The deviation is how far a given data point is from the average. If you plot your 100 tests on a graph, you’ll get a well-known shape called a bell curve that’s highest in the middle and tapers off on either side. You’ll get quite a few 45s or 55s, but almost no 20s or 80s. You’ll get almost as many cases with 49, or 51. But if you do this test 100 times, most of the results will be close to 50, but not exactly. In many situations, the results of an experiment follow what is called a “normal distribution.” For example, if you flip a coin 100 times and count how many times it comes up heads, the average result will be 50. The term refers to the amount of variability in a given set of data: whether the data points are all clustered together, or very spread out. The unit of measurement usually given when talking about statistical significance is the standard deviation, expressed with the lowercase Greek letter sigma (σ).

It’s a question that arises with virtually every major new finding in science or medicine: What makes a result reliable enough to be taken seriously? The answer has to do with statistical significance - but also with judgments about what standards make sense in a given situation. Have you ever wondered whether your findings would be considered reliable enough to be taken seriously? An MIT news journalist, with input from MIT professors, takes the time to explain the importance of the Greek letter sigma (σ) and its role in statistical significance. The percentage of data points that would lie within each segment of that distribution are shown.

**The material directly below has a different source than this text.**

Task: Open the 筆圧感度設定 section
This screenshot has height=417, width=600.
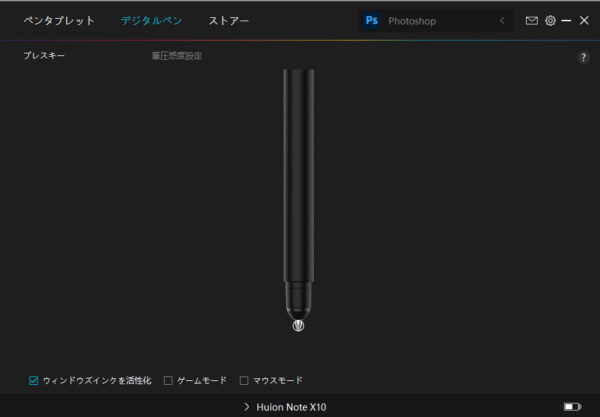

In other words, although statistical tables indicate that 3.4 defects / million is achieved when 4.5 process standard deviations (Sigma) are between the mean and the closest specification limit, the target is raised to 6.0 standard deviations to accommodate adverse process shifts over time and still produce only 3.4 defects per million opportunities.On this chart of a ‘normal’ distribution, showing the classic ‘bell curve’ shape, the mean (or average) is the vertical line at the center, and the vertical lines to either side represent intervals of one, two, and three sigma. * The table assumes a 1.5 sigma shift because processes tend to exhibit instability of that magnitude over time. The other side of the process distribution, which may have a tail beyond the farther specification, is ignored by the Cpk calculation. Note: the conversion of Sigma Level to Cpk is only an approximation because Cpk is based only upon the specification limit closest to the process mean.

The 1.5 sigma shift may or may not be an accurate estimate of the actual long-term instability of your process. In essence, the 1.5 sigma shift indicates that if you intend to have 3 DPMO over the long term, the process must be more capable than the 4.5 sigma (Cpk) indicated by a normal curve in order to accommodate instability or process shifts that occur over time. By convention established at Motorola, where the Six Sigma program originated, the Sigma level is adjusted by 1.5 sigma to recognize the tendency of processes to shift over the long term. The following table lists Defects Per Million Opportunities with the corresponding Sigma Level.Īlso shown is a direct conversion to a Cpk level based on the area under a Normal Curve.